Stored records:
******************************

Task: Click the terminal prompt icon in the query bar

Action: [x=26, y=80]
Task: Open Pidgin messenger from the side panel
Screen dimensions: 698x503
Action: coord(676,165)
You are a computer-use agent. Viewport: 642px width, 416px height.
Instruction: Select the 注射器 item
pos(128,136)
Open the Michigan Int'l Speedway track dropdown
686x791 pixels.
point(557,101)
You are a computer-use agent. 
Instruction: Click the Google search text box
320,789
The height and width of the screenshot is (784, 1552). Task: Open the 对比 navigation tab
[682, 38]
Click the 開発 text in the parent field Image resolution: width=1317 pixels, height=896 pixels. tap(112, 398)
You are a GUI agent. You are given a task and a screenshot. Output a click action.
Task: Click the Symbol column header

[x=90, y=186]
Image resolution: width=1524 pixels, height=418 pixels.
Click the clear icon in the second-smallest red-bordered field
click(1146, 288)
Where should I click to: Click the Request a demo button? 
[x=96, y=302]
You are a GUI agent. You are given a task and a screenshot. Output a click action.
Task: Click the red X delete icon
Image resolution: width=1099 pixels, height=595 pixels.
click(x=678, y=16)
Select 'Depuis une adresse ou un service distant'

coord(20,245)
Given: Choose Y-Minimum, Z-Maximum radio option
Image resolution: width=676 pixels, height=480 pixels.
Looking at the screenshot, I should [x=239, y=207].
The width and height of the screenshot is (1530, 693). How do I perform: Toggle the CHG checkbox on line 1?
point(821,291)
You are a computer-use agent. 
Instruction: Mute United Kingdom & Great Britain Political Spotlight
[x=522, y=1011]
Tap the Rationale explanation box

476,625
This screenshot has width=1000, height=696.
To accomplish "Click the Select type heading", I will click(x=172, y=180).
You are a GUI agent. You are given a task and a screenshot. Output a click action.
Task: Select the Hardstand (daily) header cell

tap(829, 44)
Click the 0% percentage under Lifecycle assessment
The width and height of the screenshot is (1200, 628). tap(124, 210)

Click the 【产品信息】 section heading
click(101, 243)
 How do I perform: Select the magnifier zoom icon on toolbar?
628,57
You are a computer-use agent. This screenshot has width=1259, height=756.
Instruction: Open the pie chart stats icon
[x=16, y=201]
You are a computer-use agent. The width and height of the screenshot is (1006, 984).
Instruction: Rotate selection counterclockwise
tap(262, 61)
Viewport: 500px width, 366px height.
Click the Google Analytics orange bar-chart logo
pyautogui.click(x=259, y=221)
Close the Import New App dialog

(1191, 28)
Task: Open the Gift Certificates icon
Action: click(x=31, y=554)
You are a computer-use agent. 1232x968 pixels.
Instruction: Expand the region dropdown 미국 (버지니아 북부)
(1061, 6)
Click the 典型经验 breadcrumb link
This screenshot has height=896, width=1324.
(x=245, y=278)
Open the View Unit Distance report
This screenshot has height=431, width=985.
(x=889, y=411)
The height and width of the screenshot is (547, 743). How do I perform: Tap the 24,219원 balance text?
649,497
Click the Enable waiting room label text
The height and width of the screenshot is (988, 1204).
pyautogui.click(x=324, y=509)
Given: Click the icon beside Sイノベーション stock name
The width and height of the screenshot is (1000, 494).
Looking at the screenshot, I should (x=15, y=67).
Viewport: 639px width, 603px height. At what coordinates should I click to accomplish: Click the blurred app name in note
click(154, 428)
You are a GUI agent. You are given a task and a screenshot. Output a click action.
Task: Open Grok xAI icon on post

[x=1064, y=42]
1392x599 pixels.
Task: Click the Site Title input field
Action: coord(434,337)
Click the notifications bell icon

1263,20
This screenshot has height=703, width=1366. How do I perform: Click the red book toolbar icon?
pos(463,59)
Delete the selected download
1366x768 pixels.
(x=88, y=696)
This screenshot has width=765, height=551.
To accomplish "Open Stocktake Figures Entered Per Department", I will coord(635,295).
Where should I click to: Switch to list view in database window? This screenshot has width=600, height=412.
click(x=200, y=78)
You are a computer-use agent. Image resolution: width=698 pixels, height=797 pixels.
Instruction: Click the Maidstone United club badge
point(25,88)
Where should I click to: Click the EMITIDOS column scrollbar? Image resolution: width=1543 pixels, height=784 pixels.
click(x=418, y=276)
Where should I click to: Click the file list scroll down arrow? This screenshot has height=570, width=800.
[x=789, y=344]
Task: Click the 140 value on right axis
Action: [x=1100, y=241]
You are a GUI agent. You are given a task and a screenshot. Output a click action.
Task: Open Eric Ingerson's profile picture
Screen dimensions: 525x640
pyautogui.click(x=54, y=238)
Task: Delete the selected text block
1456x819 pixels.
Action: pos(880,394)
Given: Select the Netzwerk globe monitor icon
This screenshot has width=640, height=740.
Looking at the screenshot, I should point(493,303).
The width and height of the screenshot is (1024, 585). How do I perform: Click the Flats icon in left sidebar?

******************************

- [PROMPT]: Would you please return all lines of the data that include the word "will"?

- [WRITTEN RESPONSE]:
To accomplish "Click the Select type heading", I will click(x=172, y=180).
To accomplish "Open Stocktake Figures Entered Per Department", I will coord(635,295).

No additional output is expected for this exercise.